I'm working on an angularjs application using angularjs-nvd3-directives to render charts.
After a check with Chrome Developer Tools, I detected some memory leaks linked to the charts. When the user navigates through different views containing charts the memory is never fully released.
I'm already doing some cleanup on the graphs controllers:
$scope.$on('$destroy', function() {
d3.select( '#exampleId' ).remove();
d3.select( '#exampleId2' ).remove();
...
});
And on the routeChange event:
myApp.run(function($rootScope, $templateCache) {
//try to clear unused objects to avoid huge memory usage
$rootScope.$on('$routeChangeStart', function(event, next, current) {
if (typeof(current) !== 'undefined'){
//destroy all d3 svg graph
d3.selectAll('svg').remove();
nv.charts = {};
nv.graphs = [];
nv.logs = {};
}
});
});
When I remove the charts from my app, the memory usage always goes back to the initial value.
With the graph:
Whithout:
Is there any other way to release memory generated by those charts ?
jsfiddle to demonstrate the issue.
You might forget to remove window resize listeners.
angularApp.run(function($rootScope) {
$rootScope.$on('$routeChangeStart', function(event, next, current) {
if (typeof(current) !== 'undefined'){
//destroy d3 stuff
window.nv.charts = {};
window.nv.graphs = [];
window.nv.logs = {};
// and remove listeers for onresize.
window.onresize = null;
}
});
});
Also you can try removing whole svg element but it doesn't seem to be the best way.
There is a similar issue at the github: https://github.com/cmaurer/angularjs-nvd3-directives/issues/193
As I explained there the following worked better:
$rootScope.$on('$stateChangeStart', function (event, toState, toParams, fromState, fromParams) {
angular.element(document.body.querySelectorAll('.nvd3')).remove();
This solves the SVG memory leaks.
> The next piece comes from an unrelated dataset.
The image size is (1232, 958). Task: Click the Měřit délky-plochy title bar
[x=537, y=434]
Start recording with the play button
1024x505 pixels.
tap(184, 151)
But still there are some memory leaks on the data side (Array).
I recommend that you move your graph to your own directives that will hold the nvd3 directives on their templates and listen on each directive for scope.
$destroy
also destroy the element on this event.
Controllers should retrieve the data and assign them to the directive.
You may be want to listen to the $routeChangeStart
on the directive, so the cleaning will be encapsulated on the part that use the data. This way you will avoid duplicate code.
I use this techniques to clean my directives that use modals so i don't have duplicate events listeners or ids.